Law School Wish List: Change Your Damn Mindset

So, what’s wrong with law school? Plenty. From the exorbitant price that relegates many grads to debtors’ prison from the get-go to clueless professors lacking in real-world experience, the manipulation of post-graduate employment data, the lack of practical training (documented five years ago now in the scathing Carnegie Report) and the sub-high school maturity levels of most law students (one need look no further for proof than the Above the Law comments section), law school sucks and is evil and demands major overhaul. We all got that memo.
Law school may change. Or not. But what can – and should change – are the attitudes of those who attend. I’m awfully skeptical of those who claim that they “learned nothing in law school.” Really. How does a living breathing person spend three years in a single place and not take away a single crumb of knowledge? That lawyer who says he learned nothing in law school is the same lawyer who will comb through a pile of discovery materials and claim that his client doesn’t have a case because he lacked the creativity or the motivation to try to connect the dots. In short, not the kind of person who I’d want representing me.
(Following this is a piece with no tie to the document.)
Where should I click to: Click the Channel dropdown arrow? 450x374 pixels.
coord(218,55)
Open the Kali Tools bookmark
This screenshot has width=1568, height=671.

Unless you seek a private tutor, no educational institution – law school included — will provide an entirely customized, bespoke experience. Law school offers a product — a law degree — and a menu of options (classes and activities) by which to achieve it. From that point on, it’s up to students to be proactive and put together a plan of study that suits their needs. Indeed, the easiest and most passive approach is to study, excel and graduate in the top ten, judicial clerkship in hand. But that’s not the only way.
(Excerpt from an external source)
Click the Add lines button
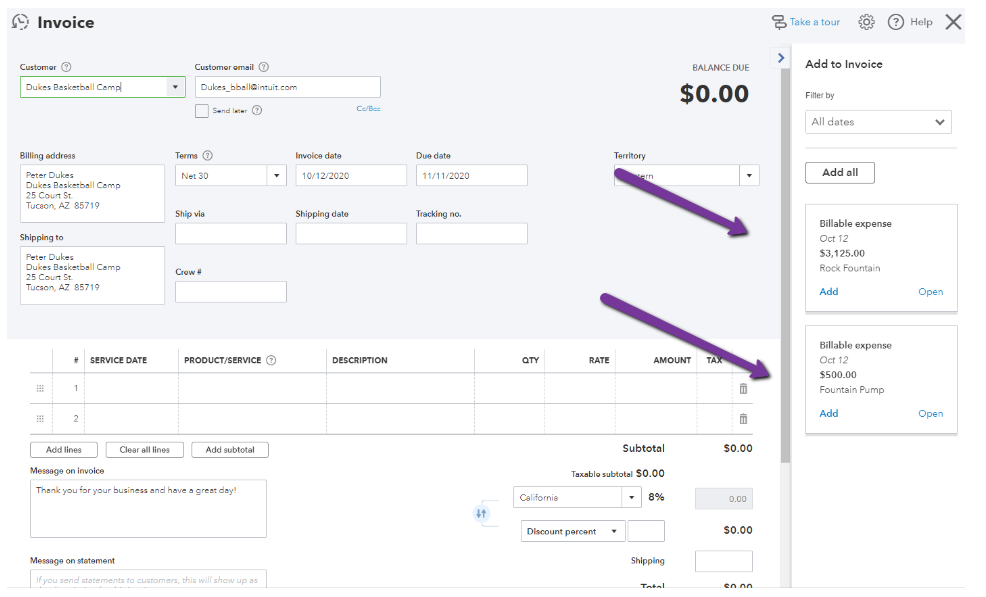986x597 pixels. tap(64, 450)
Consider someone like Rick Klau, a University of Richmond law graduate with a career any lawyer would envy. Rick heads up Google Ventures and teaches a program at Start Up University. But believe it or not, Rick credits law school with laying the foundation for his career in law and entrepreneurship. It’s not that University of Richmond necessarily offered a deep bench of business courses or internships in start ups back then. Rather, Rick created opportunities by founding a journal on law and technology — the first in the world to publish online. Since then, over 400 students have worked at the journal, leaving behind a lasting legacy.
My own law school experience was similar. My alma mater, Cornell Law School was hardly a bastion of innovation (still isn’t!); but that didn’t stop me from buying a Mac and starting a resume business and underground newspaper, thus learning first hand the self-publishing skills that made me a natural blogger.
Once upon a time, the Socratic Method was the hallmark of legal pedagogy (I don’t know how common it is these days). The Socratic Method involves a dialogue between teacher and student, with a series of questions designed to illuminate ideas. But the theory of the Socratic Method is that all of us hold the knowledge and understanding within us. Likewise, even without reform, all law students hold within them the power to make law school more positive and productive experience – so long as they’re willing to do some of the work themselves.